▸ YOUR TASK
Revise the records below by changing each "GUI agent" to "desktop agent", keeping everything else the same.

▸ DATA SUPPLIED
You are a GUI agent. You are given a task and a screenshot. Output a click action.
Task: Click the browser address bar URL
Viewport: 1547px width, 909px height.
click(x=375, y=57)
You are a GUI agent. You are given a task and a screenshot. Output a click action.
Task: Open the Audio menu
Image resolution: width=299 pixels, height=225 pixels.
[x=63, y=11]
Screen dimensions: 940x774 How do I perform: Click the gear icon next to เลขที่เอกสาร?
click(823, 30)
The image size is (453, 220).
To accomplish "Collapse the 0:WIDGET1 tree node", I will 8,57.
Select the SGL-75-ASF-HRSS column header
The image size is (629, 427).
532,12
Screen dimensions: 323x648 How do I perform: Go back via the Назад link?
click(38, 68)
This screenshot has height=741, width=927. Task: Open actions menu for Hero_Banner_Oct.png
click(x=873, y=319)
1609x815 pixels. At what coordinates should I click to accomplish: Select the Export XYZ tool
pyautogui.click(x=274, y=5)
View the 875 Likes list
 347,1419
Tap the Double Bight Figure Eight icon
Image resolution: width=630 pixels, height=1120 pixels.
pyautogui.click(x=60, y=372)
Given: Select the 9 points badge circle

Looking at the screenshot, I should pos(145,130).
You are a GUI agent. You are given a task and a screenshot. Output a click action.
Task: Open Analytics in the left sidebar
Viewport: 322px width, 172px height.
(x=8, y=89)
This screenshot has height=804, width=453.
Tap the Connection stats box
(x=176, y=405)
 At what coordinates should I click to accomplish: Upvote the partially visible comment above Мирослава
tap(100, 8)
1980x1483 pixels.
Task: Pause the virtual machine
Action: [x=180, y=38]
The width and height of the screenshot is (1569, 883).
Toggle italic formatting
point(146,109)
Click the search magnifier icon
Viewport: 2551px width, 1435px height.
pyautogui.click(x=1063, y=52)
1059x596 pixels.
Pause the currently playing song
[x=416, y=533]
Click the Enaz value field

▸ TASK SOLUTION
You are a desktop agent. You are given a task and a screenshot. Output a click action.
Task: Click the browser address bar URL
Viewport: 1547px width, 909px height.
click(x=375, y=57)
You are a desktop agent. You are given a task and a screenshot. Output a click action.
Task: Open the Audio menu
Image resolution: width=299 pixels, height=225 pixels.
[x=63, y=11]
Screen dimensions: 940x774 How do I perform: Click the gear icon next to เลขที่เอกสาร?
click(823, 30)
The image size is (453, 220).
To accomplish "Collapse the 0:WIDGET1 tree node", I will 8,57.
Select the SGL-75-ASF-HRSS column header
The image size is (629, 427).
532,12
Screen dimensions: 323x648 How do I perform: Go back via the Назад link?
click(38, 68)
This screenshot has height=741, width=927. Task: Open actions menu for Hero_Banner_Oct.png
click(x=873, y=319)
1609x815 pixels. At what coordinates should I click to accomplish: Select the Export XYZ tool
pyautogui.click(x=274, y=5)
View the 875 Likes list
 347,1419
Tap the Double Bight Figure Eight icon
Image resolution: width=630 pixels, height=1120 pixels.
pyautogui.click(x=60, y=372)
Given: Select the 9 points badge circle

Looking at the screenshot, I should pos(145,130).
You are a desktop agent. You are given a task and a screenshot. Output a click action.
Task: Open Analytics in the left sidebar
Viewport: 322px width, 172px height.
(x=8, y=89)
This screenshot has height=804, width=453.
Tap the Connection stats box
(x=176, y=405)
 At what coordinates should I click to accomplish: Upvote the partially visible comment above Мирослава
tap(100, 8)
1980x1483 pixels.
Task: Pause the virtual machine
Action: [x=180, y=38]
The width and height of the screenshot is (1569, 883).
Toggle italic formatting
point(146,109)
Click the search magnifier icon
Viewport: 2551px width, 1435px height.
pyautogui.click(x=1063, y=52)
1059x596 pixels.
Pause the currently playing song
[x=416, y=533]
Click the Enaz value field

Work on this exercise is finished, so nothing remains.